Our First Pastor
Today we will consider our first Pastor, Edmund Grindal Rawson. Dr. Rawson was born on November 3, 1868 in Saratoga Springs, New York. He was a graduate of Princeton University and Auburn Theological Seminary. In 1898 he accepted his first call as a pastor of the Richfield Springs Presbyterian Church in upstate New York. He served there for ten years before accepting the call to become Ardmore Presbyterian’s first pastor in 1908. In 1927 he received an honorary doctorate in divinity from the University of the Ozarks for his leadership in the mission field.
Those who knew him described Dr. Rawson as “a Christian servant of tender nature and broad sympathies,” and “a pastor of conscientious loyalty and loving leadership.” He was a kind man who was often compared to “the good shepherd” in his personal devotion to the members of the young church.

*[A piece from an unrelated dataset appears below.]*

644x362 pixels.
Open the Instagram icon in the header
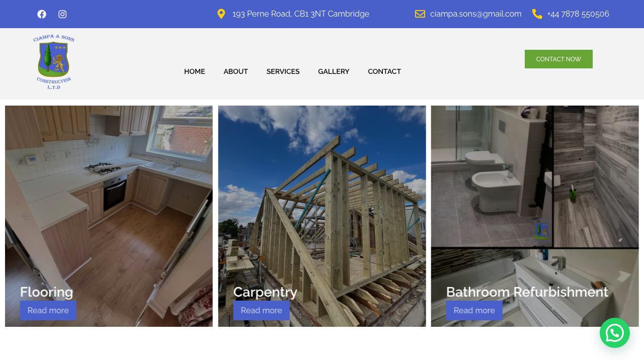pyautogui.click(x=61, y=14)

Two areas of leadership defined his pastorate and helped form the identity of our church. First was Dr. Rawson’s zeal for mission. He served on a number of mission boards and encouraged the congregation in its support of local and national evangelism and relief efforts, quickly making Ardmore one of the leading churches in the Presbytery for mission giving.
A glimpse of this leadership can be seen by reading our first Annual Report of 1908, in which Dr. Rawson commented: “It may seem to some a very unwise thing to encourage [mission] gifts while we are without a church building and our numbers are few, but experience has shown that no church can maintain a healthy spiritual life when its interests are centered in itself, and as a rule the Church that reaches out in service to others, at home and in the regions beyond, is the Church whose financial needs are met.”

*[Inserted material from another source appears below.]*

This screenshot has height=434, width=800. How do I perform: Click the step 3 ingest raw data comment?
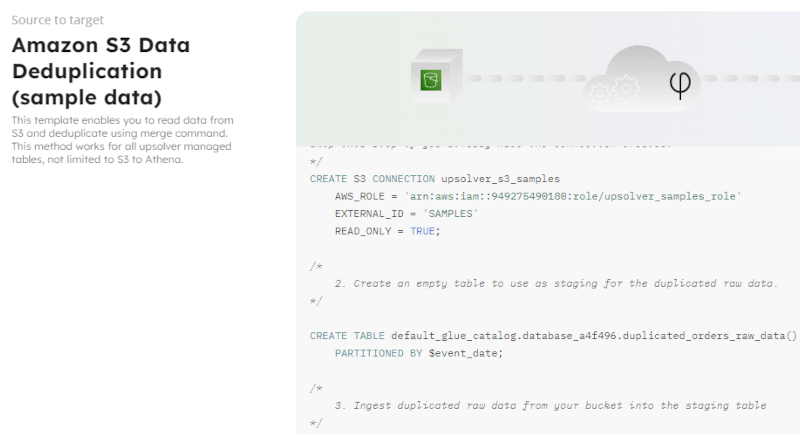click(550, 405)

The second area Dr. Rawson’s leadership was in ministry to children. The young community had many children, and Dr. Rawson led the church in its outreach to them. He took a personal interest in the growing Sunday school program, and was often present among the children, who responded to his warmth of personality. Some of you might remember Ida Burns, a charter member who was a small child at the time of the church’s founding. She recalled with fondness how Dr. Rawson would attend the annual Sunday school picnics, greet each child, and make sure that each had ice cream, which he himself would purchase on their behalf.
It was Dr. Rawson’s love for children that led the church to dedicate the Rawson Memorial stained glass window, whose outer panels depict the children of the Bible, from Moses being discovered in the bulrushes to the boy giving Jesus the loaves and fish from which he fed the multitude. The stained glass window is on the Montgomery Avenue side near the cross aisle, where the baptismal font once stood.
While still serving as Pastor, Dr. Rawson died on March 10, 1935 at the age of 66. Despite the grief that attends a congregation with the death of its spiritual leader, the church found strength in the vision of Christian charity that Dr. Rawson had modeled, and continued its focus in sharing Christ’s love with those around them and throughout the world.